In the absence of state services, many parts of southern Syria have become dependent on smuggling methods, especially across the porous Jordanian border. Fuel, drugs, and basic commodities all move through these corridors.
It can mean controlling a checkpoint or a path of smuggling today the difference between contour and destitution. For the Druze factions in the Swituda and Bedouin groups on the sidelines of the desert, this has been translated into a land struggle, disguising as enforcing security or tribal honor.
These are strategic competitions for movement and access. Badwin, accused of cooperation with the travelers, may collide with the Druze militia seeking the region’s police, or vice versa. Accusations of betrayal, revenge killing, and the closure of roads follow. What may appear externally because group violence is, in practice, a struggle for the spoils of the informal economy in an illegal area.
This increases this is the increasing weakness in the region for climate change. Repeated drought has destroyed traditional forms of livelihood. Druze farmers saw the collapse of crops. The pastoral Bedouins can no longer preserve herbal herbal flocks. It was not once a seasonal rhythm of participating-grassy accreditation on open lands in winter, agriculture and harvest in summer-day. Both meetings are now competing for rare and increasingly decomposed lands.

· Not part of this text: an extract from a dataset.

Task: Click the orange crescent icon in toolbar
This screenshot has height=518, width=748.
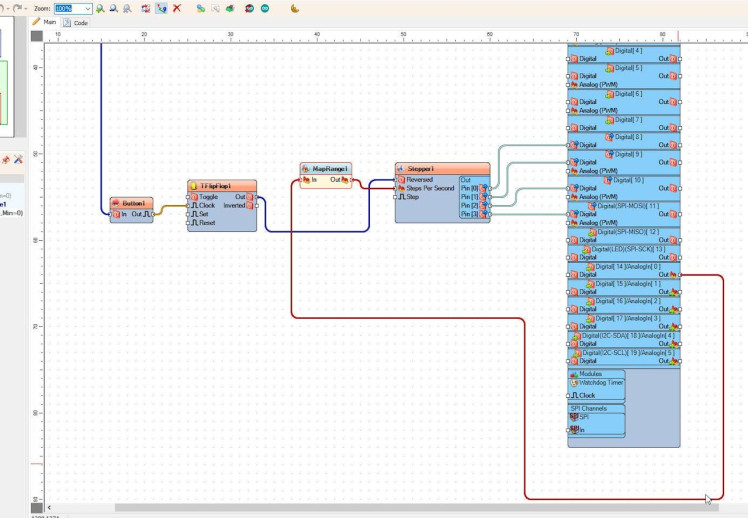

In this context, the framing of violence is purely as a sectarian thunderbolt not only inaccurate; It is dangerous political. Such a novel serves those who benefit from fragmentation. The depiction of local conflicts as ancient hatred justifies repression and delay any serious efforts to implement decentralization or follow -up reconciliation. It erases the long history of cooperation, trade, and even the common struggle between tribal societies and alternatives. The real and material demands grow at stake: safe land rights, sustainable economic opportunities, and ending the imposed political margin.
Understanding this conflict as economic, political, not religious or tribal, is the first step towards ending it.
The opinions expressed in this article are the authors ’king and do not necessarily reflect the position of the editorial island.